Proposed cuts to green policies by opposition could increase emissions by as much as 45% by 2050 says Climate Institute
Australia’s greenhouse gas emissions are likely to soar if Tony Abbott is elected as Prime Minister on Saturday, the Sydney-based Climate Institute warns.
Under current government policies, it says Australia could achieve a 25% reduction of carbon emissions on 2000 levels by 2020, but opposition leader Tony Abbott’s climate laws would lead to an increase of 9% by 2020.
Both the incumbent Labor party and challenging Coalition have committed to cut Australia’s emissions 5% by 2020, but two studies have found Abbott’s ‘Direct Action plan’ is likely to be several billion dollars underfunded.
It will spend a maximum of $3.2 billion on projects to cut emissions, which it hopes will deliver the required cuts.

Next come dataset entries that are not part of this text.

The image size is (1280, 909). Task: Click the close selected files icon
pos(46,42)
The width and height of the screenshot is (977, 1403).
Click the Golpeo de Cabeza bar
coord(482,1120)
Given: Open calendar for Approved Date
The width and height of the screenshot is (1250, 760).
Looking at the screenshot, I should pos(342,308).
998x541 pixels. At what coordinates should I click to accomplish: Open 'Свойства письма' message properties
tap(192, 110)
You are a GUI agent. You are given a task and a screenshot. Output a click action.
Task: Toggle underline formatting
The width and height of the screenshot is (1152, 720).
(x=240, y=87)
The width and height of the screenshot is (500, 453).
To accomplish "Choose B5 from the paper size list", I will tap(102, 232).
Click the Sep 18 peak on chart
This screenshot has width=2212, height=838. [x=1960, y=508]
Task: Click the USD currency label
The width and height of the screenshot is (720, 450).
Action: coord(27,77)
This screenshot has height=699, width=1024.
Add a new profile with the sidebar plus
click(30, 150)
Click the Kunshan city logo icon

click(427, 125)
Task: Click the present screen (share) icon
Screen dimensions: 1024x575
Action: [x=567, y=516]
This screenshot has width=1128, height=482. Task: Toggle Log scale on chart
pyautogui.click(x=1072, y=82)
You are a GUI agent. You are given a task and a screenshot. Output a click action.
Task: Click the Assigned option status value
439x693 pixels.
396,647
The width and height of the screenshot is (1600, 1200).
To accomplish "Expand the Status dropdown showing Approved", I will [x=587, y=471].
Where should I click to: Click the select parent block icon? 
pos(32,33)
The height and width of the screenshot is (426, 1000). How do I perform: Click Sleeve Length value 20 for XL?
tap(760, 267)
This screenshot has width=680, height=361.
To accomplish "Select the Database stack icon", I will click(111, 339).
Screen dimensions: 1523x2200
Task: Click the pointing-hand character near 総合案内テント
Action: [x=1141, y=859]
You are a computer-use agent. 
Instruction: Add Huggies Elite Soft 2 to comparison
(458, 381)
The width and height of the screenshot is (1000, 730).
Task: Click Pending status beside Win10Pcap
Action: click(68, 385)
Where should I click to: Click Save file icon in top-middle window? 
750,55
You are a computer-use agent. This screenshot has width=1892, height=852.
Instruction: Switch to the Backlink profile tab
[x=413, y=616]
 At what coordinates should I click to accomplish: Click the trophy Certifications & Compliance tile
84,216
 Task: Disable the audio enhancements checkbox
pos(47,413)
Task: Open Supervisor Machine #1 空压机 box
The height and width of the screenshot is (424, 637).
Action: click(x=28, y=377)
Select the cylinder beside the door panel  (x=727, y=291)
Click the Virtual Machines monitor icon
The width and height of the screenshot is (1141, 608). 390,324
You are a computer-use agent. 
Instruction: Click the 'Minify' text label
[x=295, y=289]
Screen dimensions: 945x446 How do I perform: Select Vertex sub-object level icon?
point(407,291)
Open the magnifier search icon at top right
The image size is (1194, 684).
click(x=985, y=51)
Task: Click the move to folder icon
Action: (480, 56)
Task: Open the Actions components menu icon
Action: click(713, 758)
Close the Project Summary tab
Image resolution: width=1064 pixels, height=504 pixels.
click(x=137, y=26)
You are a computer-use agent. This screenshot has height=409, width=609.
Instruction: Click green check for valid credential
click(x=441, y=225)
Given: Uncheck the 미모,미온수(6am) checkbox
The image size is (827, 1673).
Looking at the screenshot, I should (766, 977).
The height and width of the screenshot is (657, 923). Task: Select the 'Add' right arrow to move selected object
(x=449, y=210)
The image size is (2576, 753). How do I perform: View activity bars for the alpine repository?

But as Australians head to the polls this weekend, concern is growing on what effect the Coalition’s proposed A$2 billion cuts to green policies could have on the country’s climate target.
“This election’s climate debate has been politics from another planet, with overwhelming focus on the costs of action rather than its opportunities and no focus on the costs of climate inaction,” Climate Institute chief John Connor said in a statement.
Climate Institute models have concluded that if elected, Tony Abbott’s Coalition could see emissions rise by as much as 45% by 2050. This would require an additional A$4 billion additional funding to achieve the 5% 2020 emissions targets.
Abbot has promised to continue to support the agreed global goal of avoiding a 2°C increase in global temperatures. He has also said he supports keeping the Renewable Energy Target but will review it in 2014.
The Climate Institute says domestic and international experiences of cutting green policies indicate the mechanisms proposed by the Coalition have not achieved absolute emissions reductions to date.
And according to environmental advocates Environment Victoria, if the Coalition scraps the carbon price, in just four years taxpayers will be A$7.5 billion worse off.
The Institute also warns that with Australia having just experienced its hottest 12 month period on record and with the consequences of climate change becoming ever more severe, neither party is taking the issue seriously enough.
“Apart from a welcome $9 million for the National Adaptation Research Facility from the Coalition, there is still a gaping hole from both major parties when it comes to preparing Australians for the unavoidable costs of climate change,” Connor said.
“The costs for food, insurance premiums, emergency services and other essentials will continue to rise with the growing intensity of bushfires, floods, and other climate impacts if Australia doesn’t do more to protect its national climate interest in avoiding 2 degrees warming above pre-industrial levels.”